Story and photo by Sgt. William Smith
4th Infantry Division Public Affairs Office
The deputy commanding general for support, 4th Infantry Division and Fort Carson, was promoted to the rank of brigadier general by the Army Chief of Staff, in a June 27 ceremony at Founders Field.
Brig. Gen. John “J.T.” Thomson III has been serving as the deputy commander since his arrival at Fort Carson in April.
“It is my honor to participate in this (promotion) ceremony,” said Army Chief of Staff Gen. Raymond T. Odierno. “Every time I come to Fort Carson, it is a great day. I get the chance to re-associate myself with the finest division in the Army, the 4th Infantry Division.”
Prior to coming to Fort Carson, Thomson worked directly for Odierno as the director of the chief’s coordination group.
“Thomson has had certain traits since being commissioned into the Army: competence, character and commitment,” Odierno said. “He has shown technical and tactical competence throughout his career. He has demonstrated the commitment not only to his Soldiers, but to our Families, his units and the Army. He has committed himself to making every unit or assignment better than when he got there. He committed himself to many deployments. In fact, when he was at the (Army) War College, he deployed for six months because I asked him to come over and support me while I was Multinational Force Iraq commander. That is his commitment to mission, to success, to our country and our Army.
“He has the character we expect of our leaders,” Odierno said. “The moral and ethical values to lead, to treat Soldiers with dignity and respect, to understand the importance of what it takes, and the responsibility … to lead, to lead America’s greatest assets, the American Soldier.”
Following his remarks, Odierno pinned the new rank on Thomson, who was joined in the reviewing area by his wife, Holly Thomson, and their two children, Tyler and Parker Thomson.
After receiving his star, Thomson was presented with two distinctive items: the first round fired by the salute battery at the ceremony and the general officer belt.

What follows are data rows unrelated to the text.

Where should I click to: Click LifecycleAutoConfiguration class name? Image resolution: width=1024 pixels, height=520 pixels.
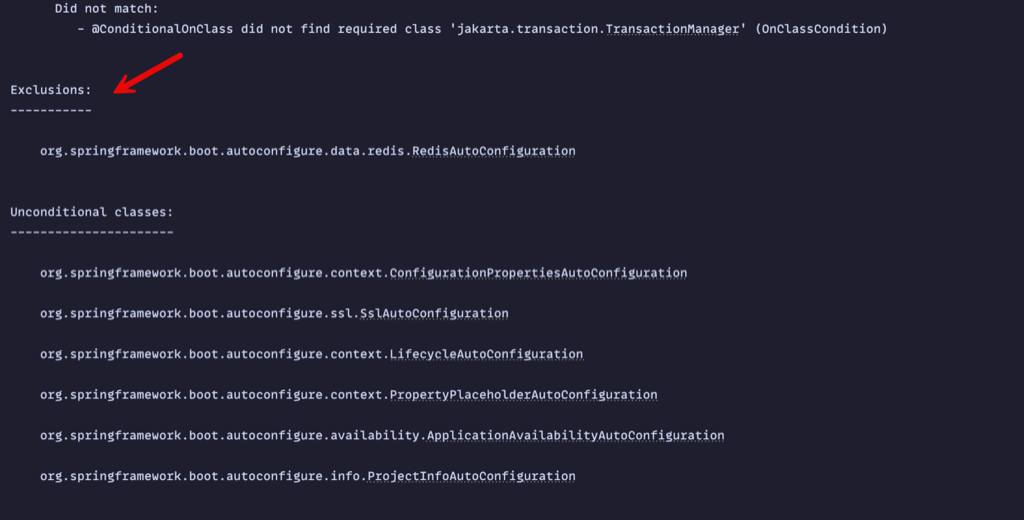click(486, 354)
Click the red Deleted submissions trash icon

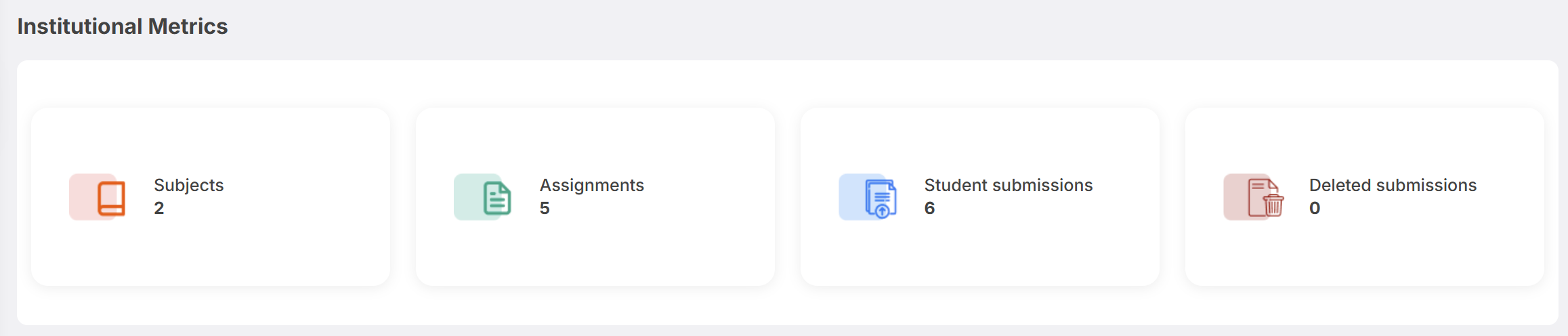coord(1266,198)
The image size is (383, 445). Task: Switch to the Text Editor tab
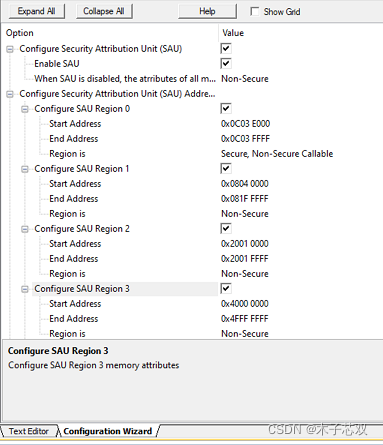click(x=29, y=431)

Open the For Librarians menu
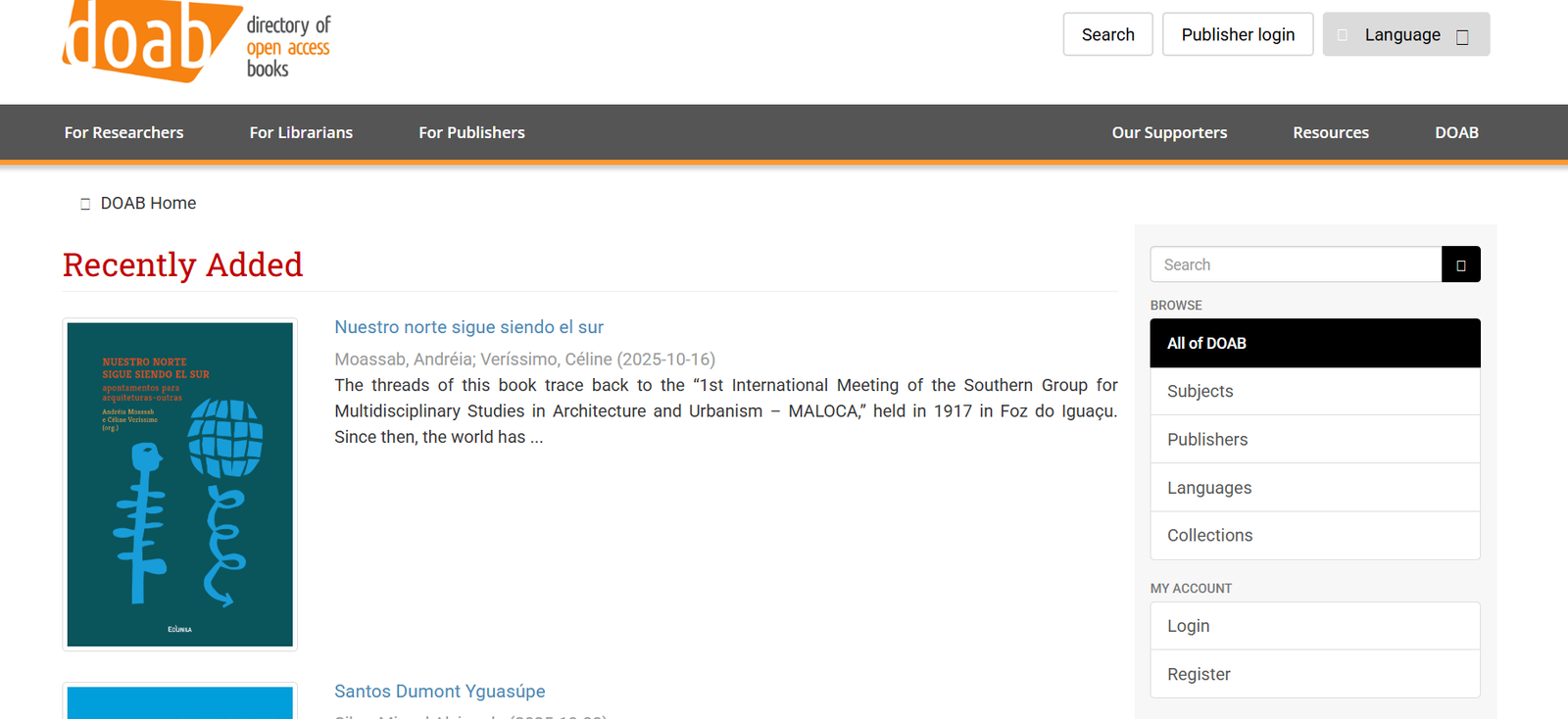[301, 132]
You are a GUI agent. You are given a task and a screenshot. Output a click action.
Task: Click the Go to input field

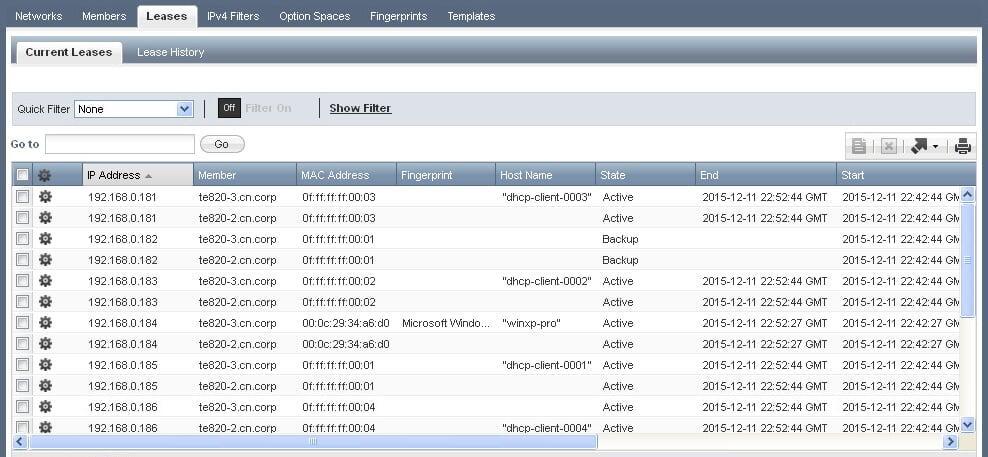click(x=120, y=144)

Unique to general officers, the general officer belt dates back to 1843, when then Army Chief of Staff Gen. George C. Marshall decided that all generals needed a belt when carrying side arms, except in combat, said Odierno.
During Thomson’s 27 years as an Army officer, his assignments have included brigade commander, executive officer to the commanding general of Multinational Corps Iraq and adviser to the assistant to the chairman of the Joint Chiefs of Staff.
“I would like to thank all of you for celebrating in this special day for the Thomson Family,” Thomson said. “I stand here with a great deal of humility, because we all know that the Army profession is not about self.
“Every promotion pales in comparison to the 187 streamers on the Army flag. Those colors of courage represent campaigns that American Soldiers have fought for, bled for and died for since 1775. They are why we enjoy freedom and liberty today.”
In addition to promoting Thomson, Odierno had a discussion over breakfast with Fort Carson’s captains, toured the Joint Operation Center and visited with Fort Carson senior leaders.
Capt. Kelly Calway, commander, Headquarters and Headquaters Company, 204th Brigade Support Battalion, 2nd Armored Brigade Combat Team, 4th Inf. Div., said it was an amazing experience to talk with the chief of staff of the Army.
“We asked questions from (the) Sexual Harassment/Assault Response and Prevention (program) to the ongoing mission in Kuwait,” Calway said. “(Odierno) said that they analyzed the brigade organization, and they are going to increase it to three maneuver battalions at the brigade level and increase engineer presence. He also talked about how they are going to regionally align forces, with combatant commands, and you would be assigned to a certain theater and deploying to those theaters. It is going to play out over the next 10 years.
“It left me feeling that the Army is going in the right direction well into the future,” she said.